How are they scored? According to the following formula:

\[\text{score}(p, \text{outcome}) = \begin{cases} \ln(p) & \text{if outcome is true} \\ \ln(1-p) & \text{if outcome is false} \end{cases} - \ln(0.5)\]

For this scoring function, you should think of each prediction $p$ as a probability between 0 and 1, with 0 representing 0% that the event will happen, and 1 representing 100% that the event will happen. We subtract $ln(0.5)$ so that your score is always 0 if you guess 50%. This also means that if you were directionally right, your score will be positive, and if you were directionally wrong, your score will be negative.

Oh, and one more thing: if your prediction $p$ is either 0 or 1 and you end up being wrong, the score for that prediction is negative infinity. So… maybe not the best idea.

To get a better feel for the scoring function, here is the scoring function for an event that did occur (so higher predictions are better).

At the end of the year, Ron and his son Zev write up a very amusing recap of how everyone did with a lot of color on the questions. Highly recommend. Here’s their recap for 2024: Subpar Forecasting, 2024.

My contribution

In 2023, I copied them and ran my own miniature competition with a few friends. At the end of the year, I wanted to answer the following question: who should have been “more confident” and who should have been “less confident”?

This was kind of a fun and interesting problem. It’s not clear how to measure this.
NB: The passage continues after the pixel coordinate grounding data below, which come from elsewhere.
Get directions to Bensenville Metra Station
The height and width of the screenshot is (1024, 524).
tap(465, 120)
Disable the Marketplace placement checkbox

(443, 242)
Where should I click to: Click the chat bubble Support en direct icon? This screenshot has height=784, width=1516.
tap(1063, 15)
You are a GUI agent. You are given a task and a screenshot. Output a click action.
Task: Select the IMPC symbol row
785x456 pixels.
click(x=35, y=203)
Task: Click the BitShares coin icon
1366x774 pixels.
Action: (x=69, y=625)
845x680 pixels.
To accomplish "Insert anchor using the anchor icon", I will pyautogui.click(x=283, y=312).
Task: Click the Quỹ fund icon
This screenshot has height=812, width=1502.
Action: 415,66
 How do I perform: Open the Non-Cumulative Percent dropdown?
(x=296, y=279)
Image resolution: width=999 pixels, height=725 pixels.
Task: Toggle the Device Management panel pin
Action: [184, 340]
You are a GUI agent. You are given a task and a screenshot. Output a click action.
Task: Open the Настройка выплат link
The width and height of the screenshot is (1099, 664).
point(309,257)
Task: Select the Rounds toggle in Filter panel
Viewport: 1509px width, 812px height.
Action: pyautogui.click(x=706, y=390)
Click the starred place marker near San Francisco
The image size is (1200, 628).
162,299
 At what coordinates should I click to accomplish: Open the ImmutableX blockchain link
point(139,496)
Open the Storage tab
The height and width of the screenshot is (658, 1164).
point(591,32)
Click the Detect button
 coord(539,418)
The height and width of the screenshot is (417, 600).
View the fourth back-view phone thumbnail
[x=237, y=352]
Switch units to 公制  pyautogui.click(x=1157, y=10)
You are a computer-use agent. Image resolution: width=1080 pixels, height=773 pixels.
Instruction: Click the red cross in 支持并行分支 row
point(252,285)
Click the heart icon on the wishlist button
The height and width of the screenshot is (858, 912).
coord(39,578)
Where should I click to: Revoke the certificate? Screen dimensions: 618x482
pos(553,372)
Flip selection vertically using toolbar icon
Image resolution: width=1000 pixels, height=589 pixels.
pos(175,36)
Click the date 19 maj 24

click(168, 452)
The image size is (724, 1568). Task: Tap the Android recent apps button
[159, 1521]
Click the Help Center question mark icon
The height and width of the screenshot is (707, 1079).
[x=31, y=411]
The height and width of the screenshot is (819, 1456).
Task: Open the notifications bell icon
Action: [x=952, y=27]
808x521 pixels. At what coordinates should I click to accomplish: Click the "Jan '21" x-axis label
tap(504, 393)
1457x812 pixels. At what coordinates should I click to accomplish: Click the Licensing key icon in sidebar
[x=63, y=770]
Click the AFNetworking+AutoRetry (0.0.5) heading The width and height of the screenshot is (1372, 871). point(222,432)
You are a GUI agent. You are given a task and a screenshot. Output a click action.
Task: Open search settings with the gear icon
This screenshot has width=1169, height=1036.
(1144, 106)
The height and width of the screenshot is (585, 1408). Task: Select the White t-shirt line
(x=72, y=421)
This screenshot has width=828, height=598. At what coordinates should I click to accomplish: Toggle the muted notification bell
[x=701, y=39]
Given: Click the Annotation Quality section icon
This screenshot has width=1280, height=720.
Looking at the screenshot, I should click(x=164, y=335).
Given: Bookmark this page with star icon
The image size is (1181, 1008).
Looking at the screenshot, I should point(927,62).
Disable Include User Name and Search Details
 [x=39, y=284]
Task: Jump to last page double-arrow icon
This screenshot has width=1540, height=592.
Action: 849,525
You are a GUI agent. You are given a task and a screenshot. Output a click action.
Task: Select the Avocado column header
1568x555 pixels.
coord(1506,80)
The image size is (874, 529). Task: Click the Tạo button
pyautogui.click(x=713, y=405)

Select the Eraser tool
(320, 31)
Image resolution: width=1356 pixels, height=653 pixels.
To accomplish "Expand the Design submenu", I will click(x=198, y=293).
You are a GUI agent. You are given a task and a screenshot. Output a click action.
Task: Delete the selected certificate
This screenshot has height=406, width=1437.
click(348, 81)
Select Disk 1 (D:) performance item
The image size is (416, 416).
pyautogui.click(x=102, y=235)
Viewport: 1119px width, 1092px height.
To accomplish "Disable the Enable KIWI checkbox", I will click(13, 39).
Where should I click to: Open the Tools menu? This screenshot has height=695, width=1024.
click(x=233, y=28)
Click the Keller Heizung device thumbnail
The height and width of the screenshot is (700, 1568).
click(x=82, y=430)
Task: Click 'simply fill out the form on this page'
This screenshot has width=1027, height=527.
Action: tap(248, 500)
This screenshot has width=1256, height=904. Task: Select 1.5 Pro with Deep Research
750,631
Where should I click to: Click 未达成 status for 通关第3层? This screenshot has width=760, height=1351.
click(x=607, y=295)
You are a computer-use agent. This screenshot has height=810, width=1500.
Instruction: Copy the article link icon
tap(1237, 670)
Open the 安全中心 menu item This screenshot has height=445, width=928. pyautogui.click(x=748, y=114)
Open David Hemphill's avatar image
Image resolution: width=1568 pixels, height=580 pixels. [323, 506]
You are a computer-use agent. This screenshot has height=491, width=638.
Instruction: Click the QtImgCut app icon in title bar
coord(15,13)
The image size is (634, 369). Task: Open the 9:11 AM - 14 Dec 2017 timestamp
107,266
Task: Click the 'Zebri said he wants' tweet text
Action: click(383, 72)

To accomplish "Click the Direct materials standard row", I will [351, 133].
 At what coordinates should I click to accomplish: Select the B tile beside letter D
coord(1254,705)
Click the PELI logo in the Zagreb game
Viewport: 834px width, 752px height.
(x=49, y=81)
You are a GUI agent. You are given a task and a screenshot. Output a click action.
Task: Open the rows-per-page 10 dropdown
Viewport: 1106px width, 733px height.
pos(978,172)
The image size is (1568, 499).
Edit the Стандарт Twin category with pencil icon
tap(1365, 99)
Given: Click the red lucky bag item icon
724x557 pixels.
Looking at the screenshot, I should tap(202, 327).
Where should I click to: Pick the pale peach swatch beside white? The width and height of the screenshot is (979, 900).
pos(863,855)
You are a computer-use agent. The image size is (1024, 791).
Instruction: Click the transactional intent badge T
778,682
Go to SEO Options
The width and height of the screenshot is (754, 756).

I definitely don’t think there is a single correct answer to this question, but I came up with a method that I kind of liked. I ended up sharing this with Ron and they ended up using it in their evaluation of 2024! So I thought, I’d explain it here.

The high level idea

(I’m stealing this description from Ron)

The idea is pretty simple: in order to see if you’re overconfident or underconfident, we try scaling your confidence up and down until we find the scaling factor that maximizes your score.

In other words, we make all of your guesses bolder or more cautious to different degrees, and check to see which way gave you the highest score. If your score goes up as we make your guesses more confident, then you’re underconfident. If your score goes up if we make your guesses less confident, you’re overconfident.

Gaining intuition

Let’s imagine someone made the following 3 guesses: 0.5, 0.1, 0.6. How can you make all 3 guesses “twice as confident”? Think about it for yourself if you want.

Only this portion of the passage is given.